Standard deviation is simply the square root of the variance, $\sigma$, and it is the easier of the two to interpret because it is in the same units as the observations.

Note that variance is additive while standard deviation is not.

In [7]:

print('Variance of x1:', np.var(x1))
print('Standard deviation of x1:', np.std(x1))
print('Variance of x2:', np.var(x2))
print('Standard deviation of x2:', np.std(x2))

Variance of x1: 6.66666666667
Standard deviation of x1: 2.58198889747
Variance of x2: 801.24
Standard deviation of x2: 28.3061830701

Standard deviation indicates the amount of variation in a set of data values. A low standard deviation indicates that the data points tend to be close to the expected value, while a high standard deviation indicates that the data points are spread out over a wider range of values.

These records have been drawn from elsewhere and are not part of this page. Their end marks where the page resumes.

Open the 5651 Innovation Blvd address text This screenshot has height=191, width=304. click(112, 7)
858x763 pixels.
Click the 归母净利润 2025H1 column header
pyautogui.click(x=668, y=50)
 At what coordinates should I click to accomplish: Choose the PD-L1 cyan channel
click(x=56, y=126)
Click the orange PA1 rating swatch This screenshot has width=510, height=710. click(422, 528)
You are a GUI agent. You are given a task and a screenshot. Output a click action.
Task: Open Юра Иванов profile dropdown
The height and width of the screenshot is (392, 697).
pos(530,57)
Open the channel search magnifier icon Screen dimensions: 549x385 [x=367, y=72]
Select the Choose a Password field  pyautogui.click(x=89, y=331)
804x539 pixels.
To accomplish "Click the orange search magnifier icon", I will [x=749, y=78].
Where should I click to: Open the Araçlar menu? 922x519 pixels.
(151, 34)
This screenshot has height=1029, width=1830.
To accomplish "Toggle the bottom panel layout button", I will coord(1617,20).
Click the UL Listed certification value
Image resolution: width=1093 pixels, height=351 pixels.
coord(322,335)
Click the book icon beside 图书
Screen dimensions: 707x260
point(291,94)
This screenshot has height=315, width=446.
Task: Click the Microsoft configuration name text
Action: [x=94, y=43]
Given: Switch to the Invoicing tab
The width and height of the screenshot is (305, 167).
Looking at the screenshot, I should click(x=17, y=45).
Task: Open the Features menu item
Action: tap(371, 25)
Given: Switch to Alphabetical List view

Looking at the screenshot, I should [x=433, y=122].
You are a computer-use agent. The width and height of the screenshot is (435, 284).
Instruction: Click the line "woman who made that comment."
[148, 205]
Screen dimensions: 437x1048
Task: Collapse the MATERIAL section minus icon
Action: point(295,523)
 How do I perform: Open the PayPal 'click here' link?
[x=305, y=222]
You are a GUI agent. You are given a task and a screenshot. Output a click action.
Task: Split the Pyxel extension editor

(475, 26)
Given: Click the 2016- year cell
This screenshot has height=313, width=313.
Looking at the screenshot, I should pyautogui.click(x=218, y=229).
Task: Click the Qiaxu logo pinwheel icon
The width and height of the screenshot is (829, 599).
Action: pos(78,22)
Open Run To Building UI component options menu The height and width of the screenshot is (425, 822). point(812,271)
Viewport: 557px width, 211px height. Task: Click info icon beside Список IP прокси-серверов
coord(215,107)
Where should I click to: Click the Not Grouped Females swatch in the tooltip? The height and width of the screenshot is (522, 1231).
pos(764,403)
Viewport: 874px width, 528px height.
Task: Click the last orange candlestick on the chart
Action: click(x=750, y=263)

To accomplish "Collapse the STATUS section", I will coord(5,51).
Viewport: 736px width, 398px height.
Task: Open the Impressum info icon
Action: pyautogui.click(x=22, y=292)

Some properties of standard deviation that are handy:¶

The standard deviation of a constant is equal to 0
Standard deviations cannot be added. Therefore, $\sigma(X+Y)\neq \sigma(X) + \sigma(Y)$
However, variance, can be added. Infact, $\sigma^2(X+Y) = \sigma^2(X) + \sigma^2(Y) + Cov(X,Y)$
If X and Y are uncorrelated, $Cov(X,Y)=0$ and $\sigma^2(X+Y) = \sigma^2(X) + \sigma^2(Y)$

Volatility¶

If an experiment is performed daily and the results of an experiment on one day do not affect the on their results any other day, daily observation are uncorrelated. If we measure daily standard deviation as $\sigma_i$ then we can calculate the standard deviation for an year, also called annualized standard deviation as: $$\sigma_{ann} = \sqrt{\sum_{i=1}^T \sigma_i^2}$$

In finance, we sum over all trading days and this annualized standard deviation is called Volatility.

These are Only Estimates¶

It is important to remember that when we are working with a subset of actual data, these computations will only give you sample statistics, that is mean and standard deviation of a sample of data. Whether or not this reflects the current true population mean and standard deviation is not always obvious, and more effort has to be put into determining that. This is especially problematic in finance because all data are time series and the mean and variance may change over time. In general do not assume that because something is true of your sample, it will remain true going forward.